• Your assignment:
For the material below, return exactly the lines starting at the one holding "Open the Computer Networks link" and ending at the one holding "Viewport: 943px width, 943px", counting both as part of the range.

• Raw data:
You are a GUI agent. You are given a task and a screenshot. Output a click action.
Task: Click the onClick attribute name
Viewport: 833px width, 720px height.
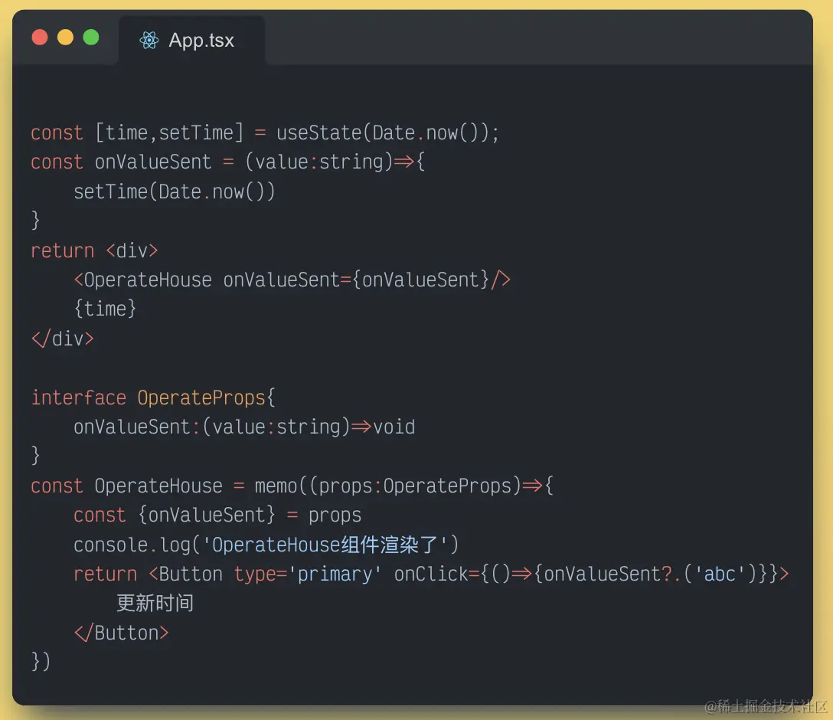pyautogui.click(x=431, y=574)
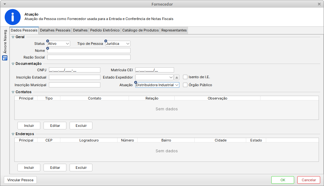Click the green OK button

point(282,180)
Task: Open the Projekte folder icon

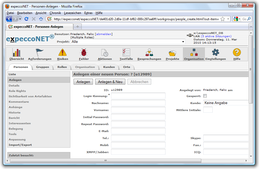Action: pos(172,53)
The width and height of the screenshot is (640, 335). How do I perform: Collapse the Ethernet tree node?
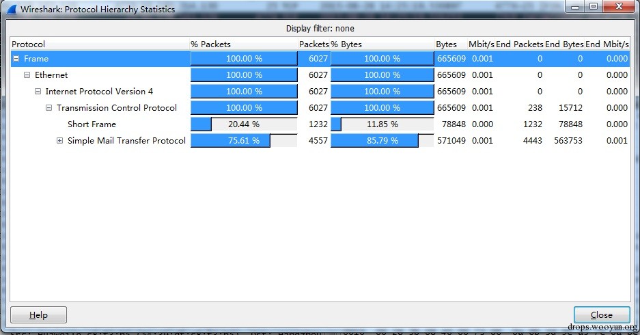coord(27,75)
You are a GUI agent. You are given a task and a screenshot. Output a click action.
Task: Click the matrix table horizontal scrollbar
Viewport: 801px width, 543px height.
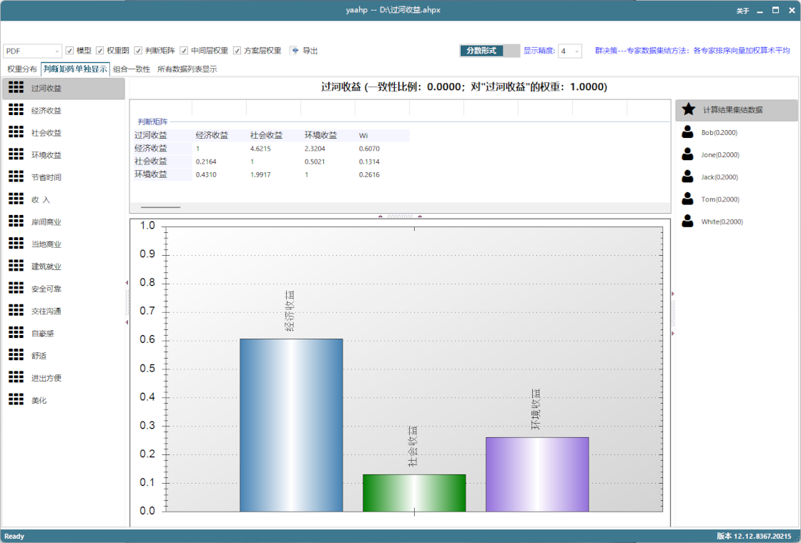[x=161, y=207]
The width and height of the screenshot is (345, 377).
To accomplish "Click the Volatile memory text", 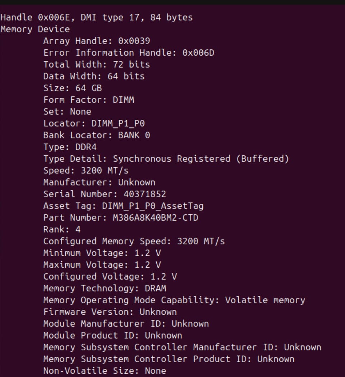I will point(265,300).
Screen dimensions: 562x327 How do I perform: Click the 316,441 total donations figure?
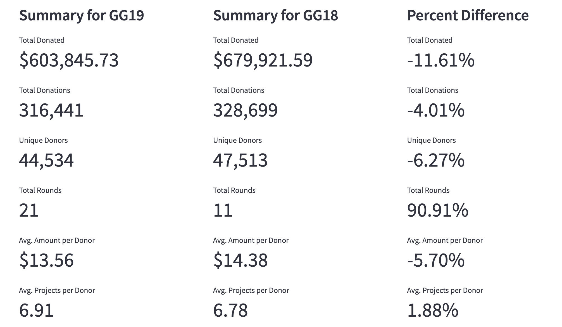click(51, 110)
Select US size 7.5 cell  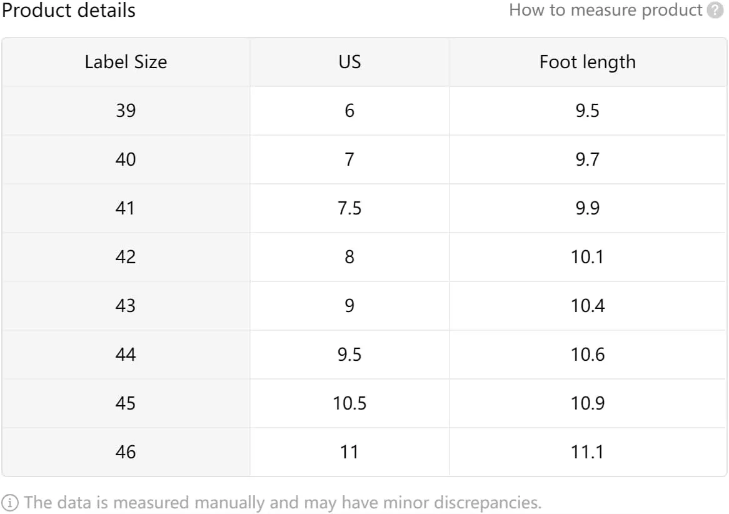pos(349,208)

* * *

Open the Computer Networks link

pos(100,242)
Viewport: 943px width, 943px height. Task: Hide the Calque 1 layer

* * *

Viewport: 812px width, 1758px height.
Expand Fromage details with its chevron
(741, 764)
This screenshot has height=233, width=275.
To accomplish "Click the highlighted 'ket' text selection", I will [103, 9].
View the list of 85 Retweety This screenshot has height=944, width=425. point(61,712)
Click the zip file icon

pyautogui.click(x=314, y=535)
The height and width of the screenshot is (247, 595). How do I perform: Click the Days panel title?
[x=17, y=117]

• Solved problem:
Open the Computer Networks link

pos(100,242)
Viewport: 943px width, 943px height. Task: Hide the Calque 1 layer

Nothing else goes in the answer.